Instructions for the task: From the line containing "Where should I" through the last line of the records below, each line is to be repeated exactly; pictures are to be omitted.

Top of Records for processing

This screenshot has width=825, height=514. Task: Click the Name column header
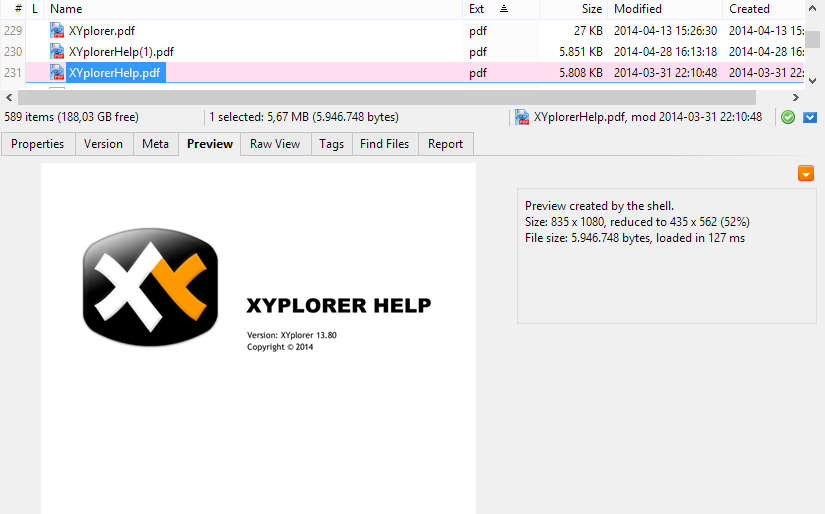pos(66,9)
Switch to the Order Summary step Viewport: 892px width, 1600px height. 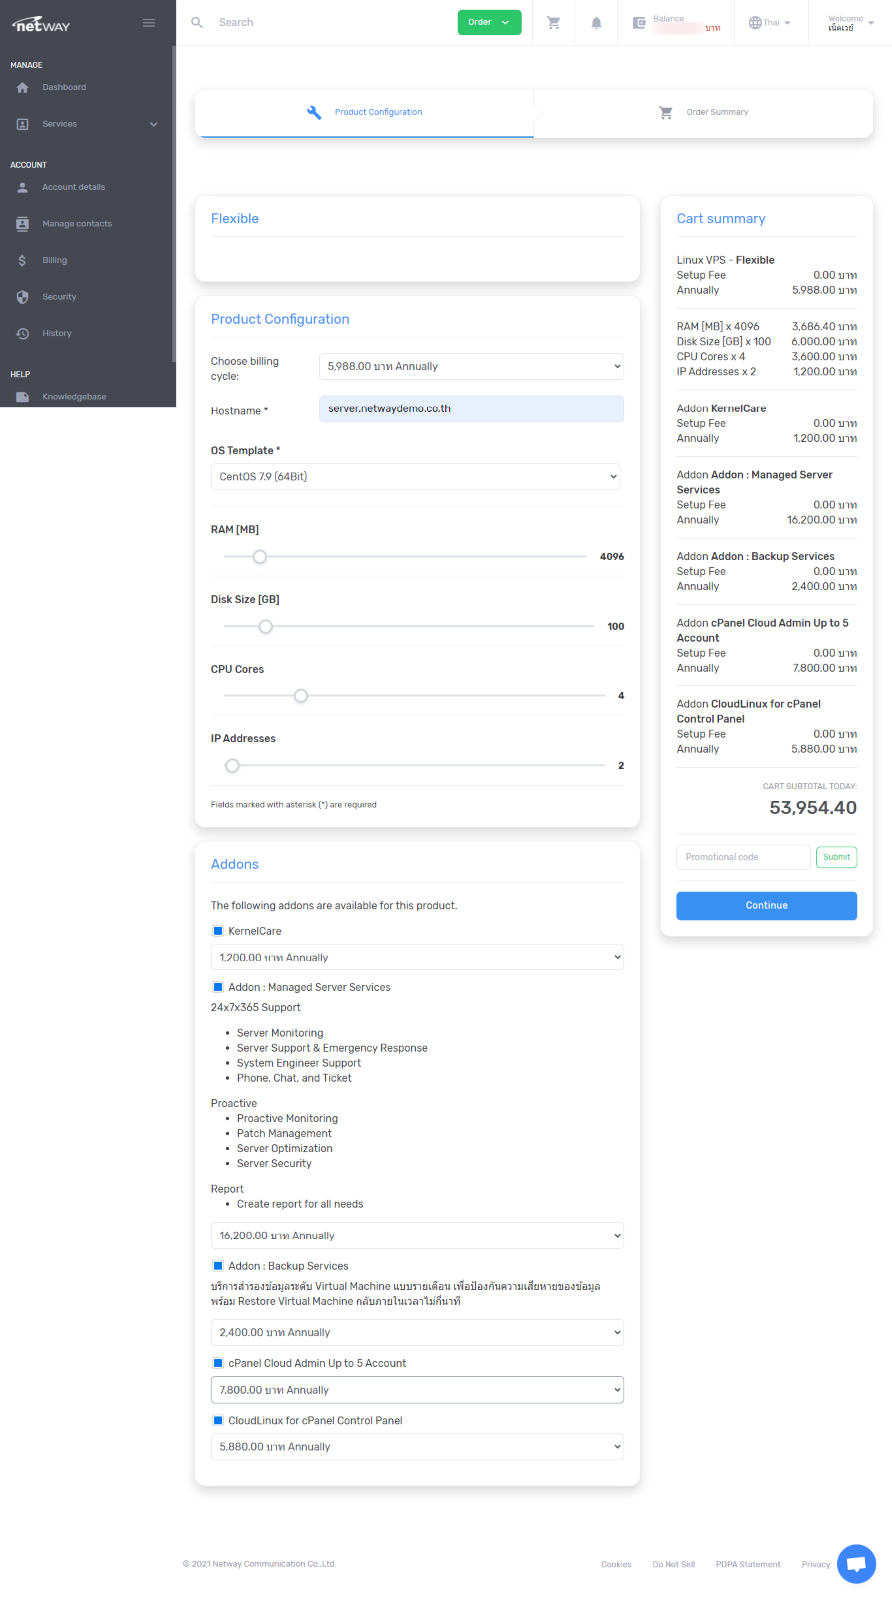click(x=704, y=113)
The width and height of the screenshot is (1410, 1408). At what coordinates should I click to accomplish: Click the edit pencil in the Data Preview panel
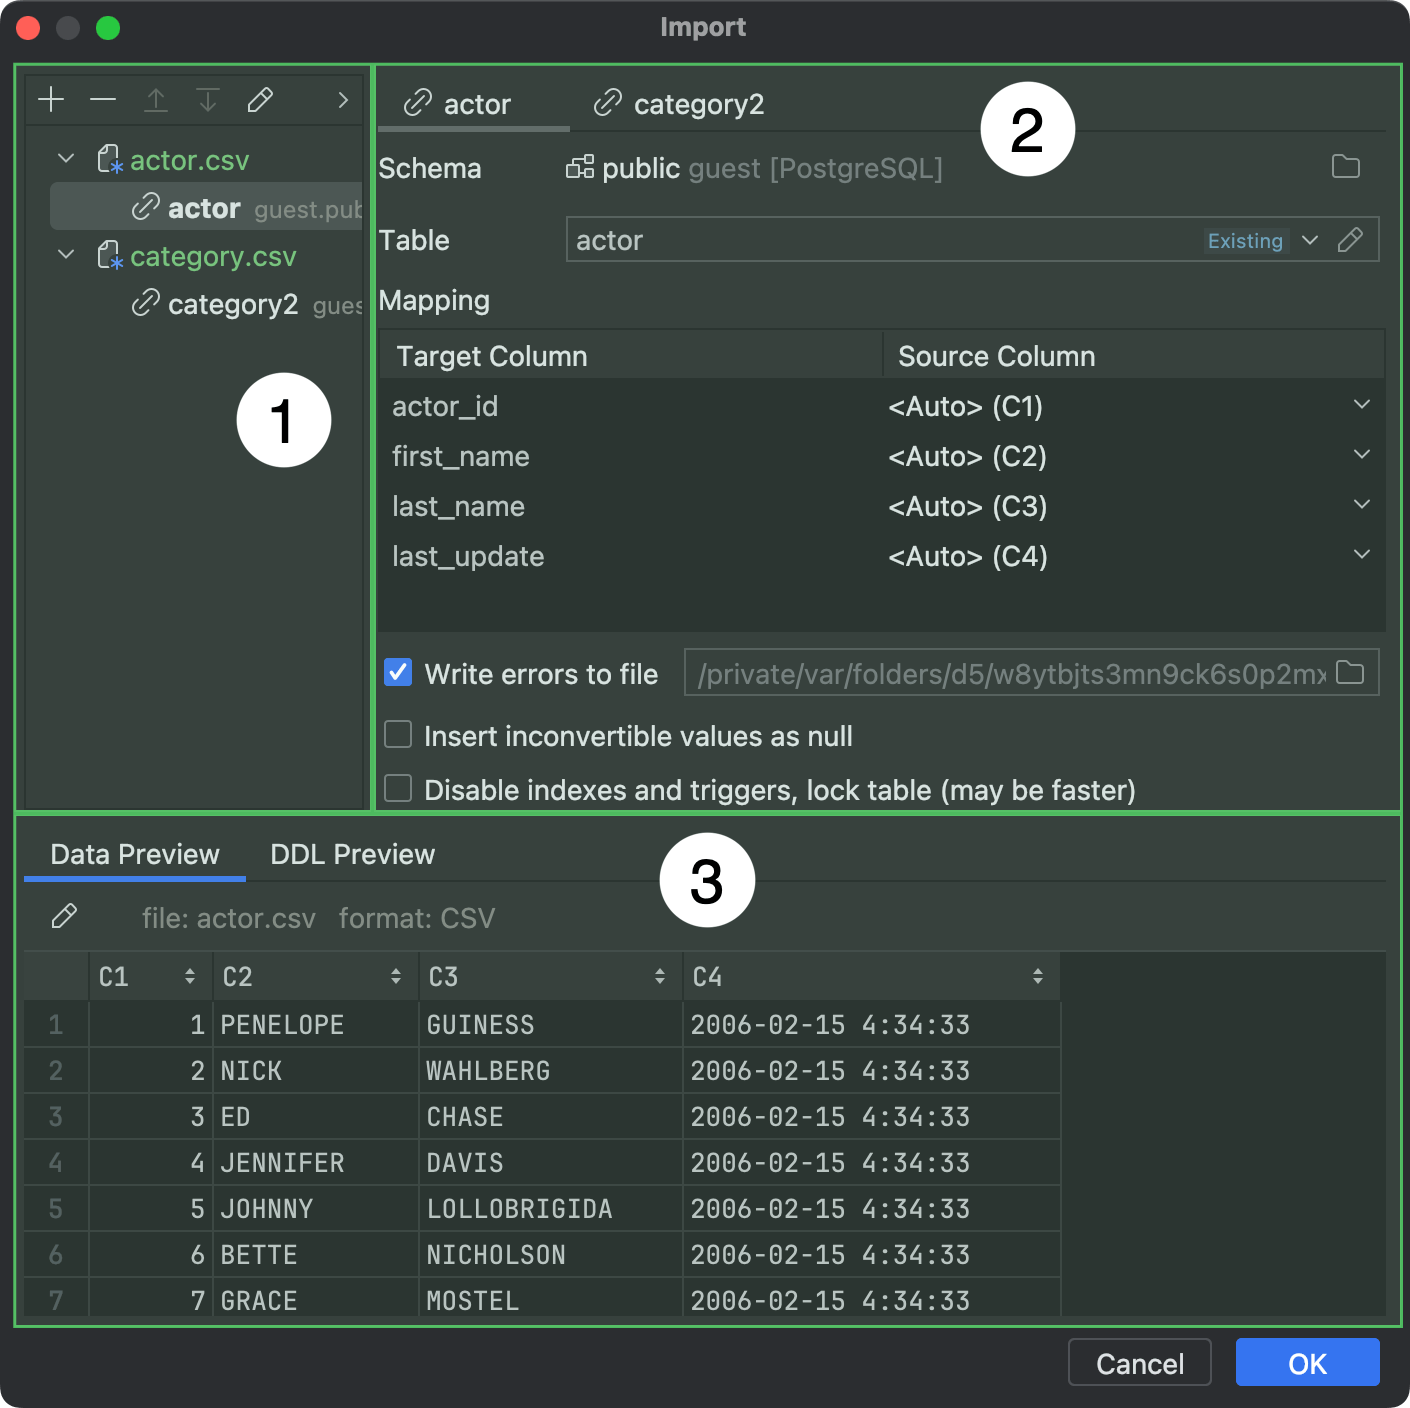(x=65, y=916)
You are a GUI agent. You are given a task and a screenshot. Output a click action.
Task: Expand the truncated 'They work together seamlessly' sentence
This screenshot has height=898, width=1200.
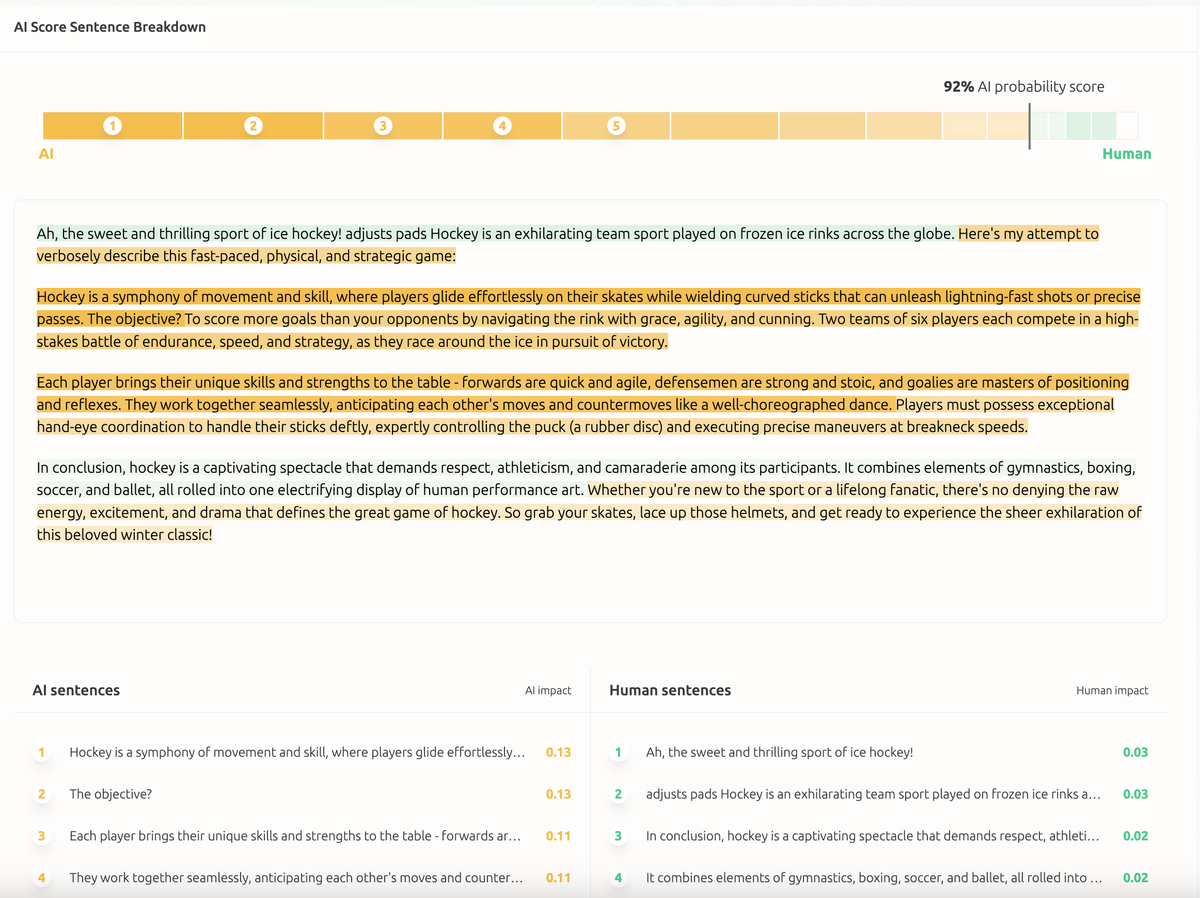point(295,878)
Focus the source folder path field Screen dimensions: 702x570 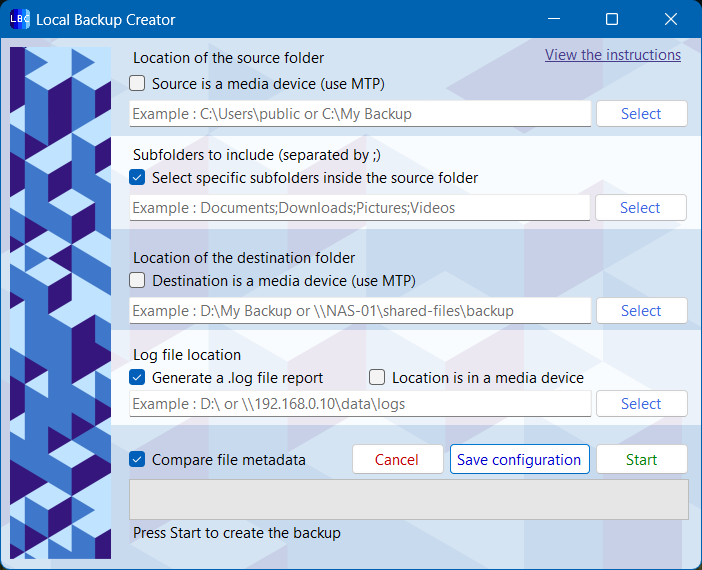[x=360, y=114]
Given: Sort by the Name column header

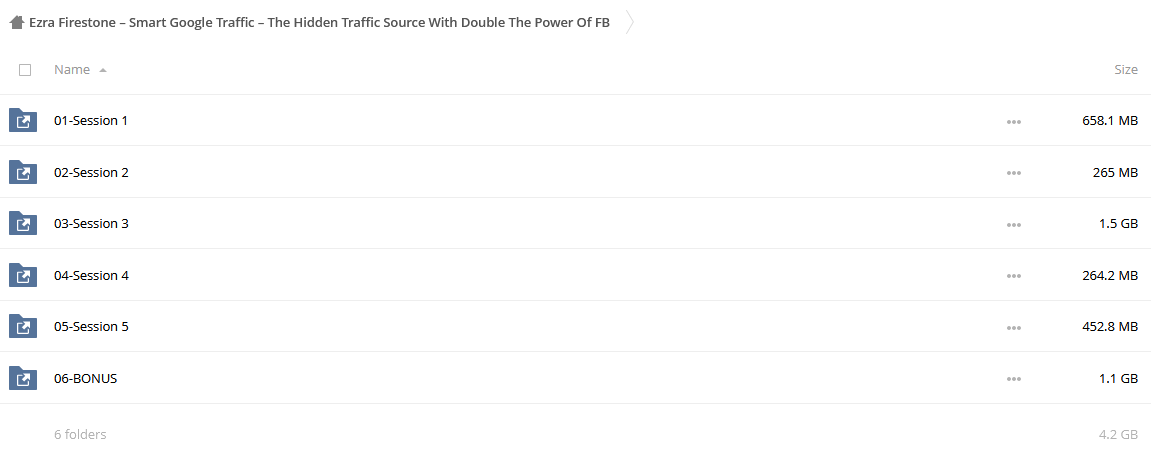Looking at the screenshot, I should pyautogui.click(x=72, y=70).
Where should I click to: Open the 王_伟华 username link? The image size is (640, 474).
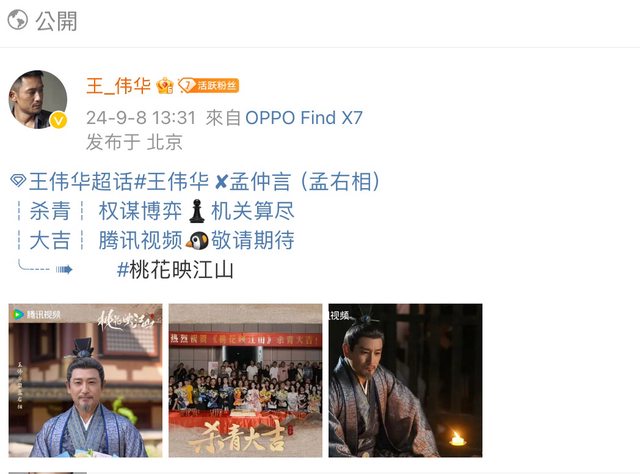coord(118,86)
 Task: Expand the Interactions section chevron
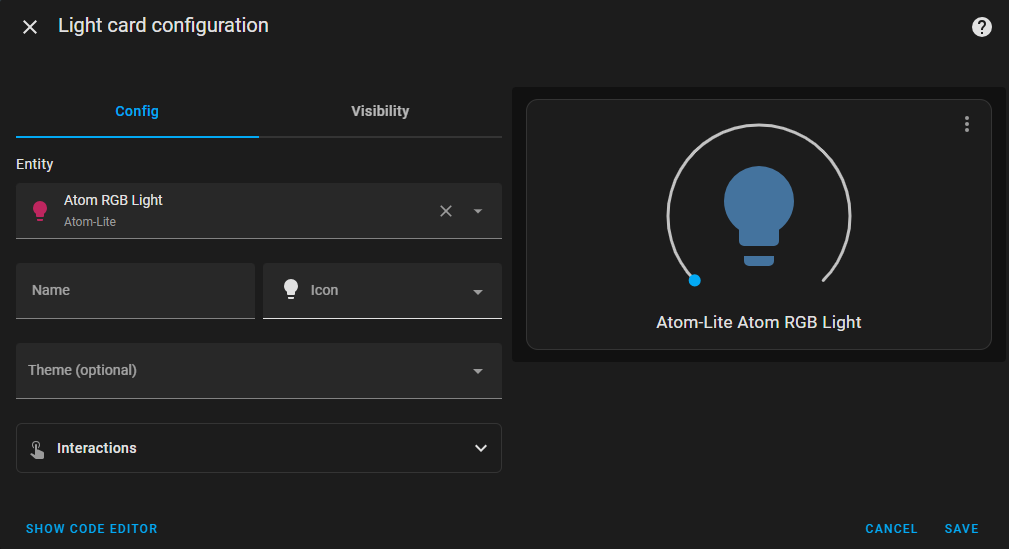pyautogui.click(x=481, y=448)
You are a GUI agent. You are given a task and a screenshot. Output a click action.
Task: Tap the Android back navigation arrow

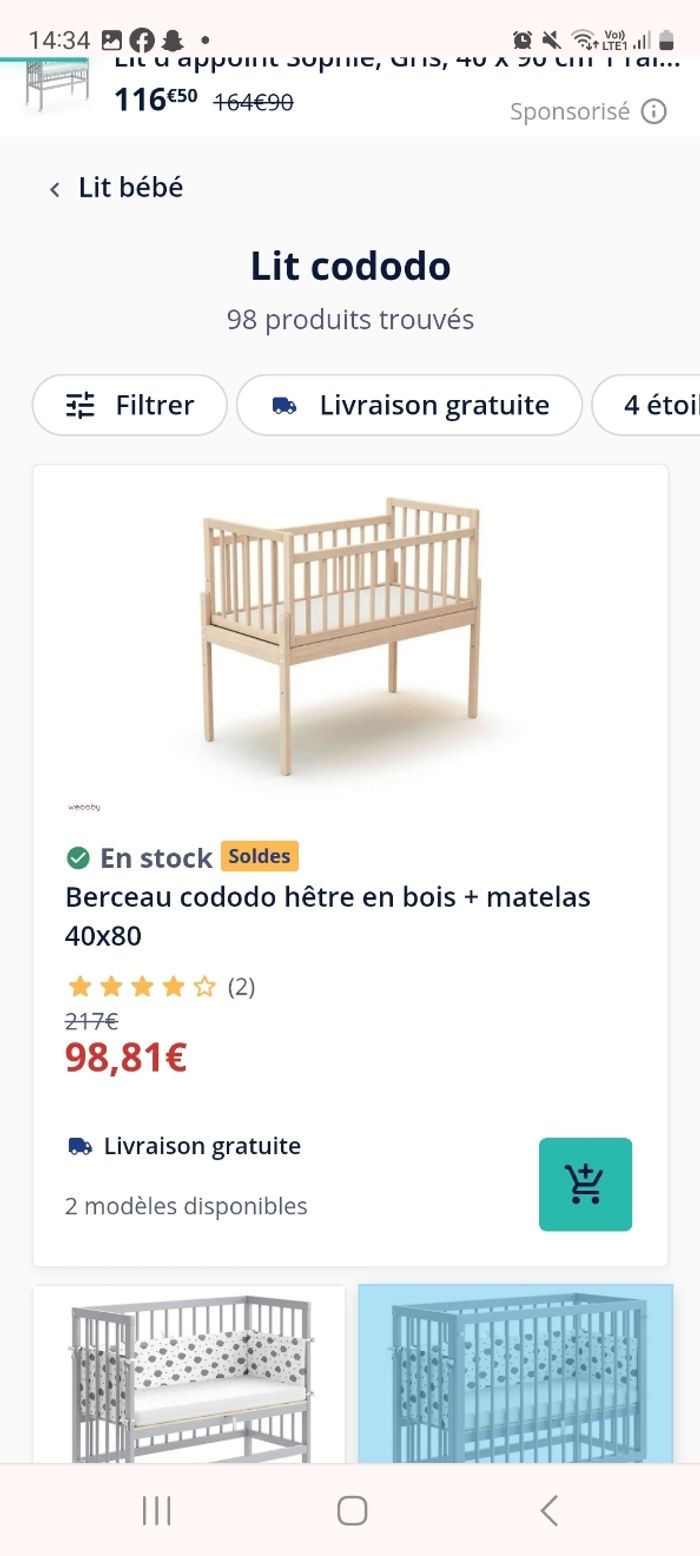[x=548, y=1512]
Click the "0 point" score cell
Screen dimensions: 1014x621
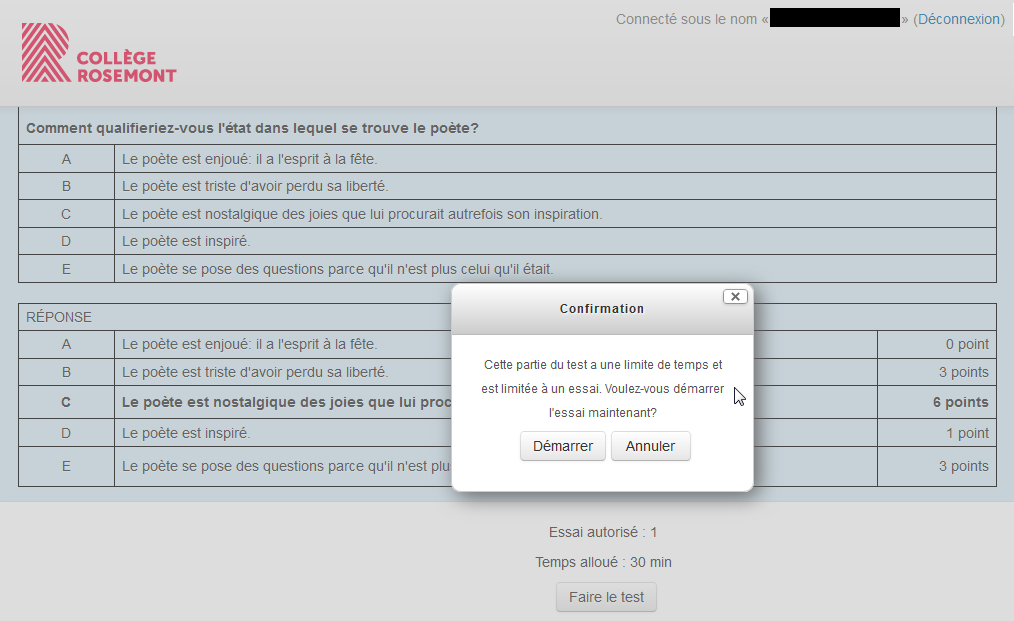coord(966,344)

Bottom of Records for processing

Response:
Where should I click to: Open the 王_伟华 username link? The image size is (640, 474).
coord(118,86)
 Task: Expand the Interactions section chevron
pyautogui.click(x=481, y=448)
You are a GUI agent. You are given a task and a screenshot. Output a click action.
Task: Tap the Android back navigation arrow

[x=548, y=1512]
Click the "0 point" score cell
Screen dimensions: 1014x621
coord(966,344)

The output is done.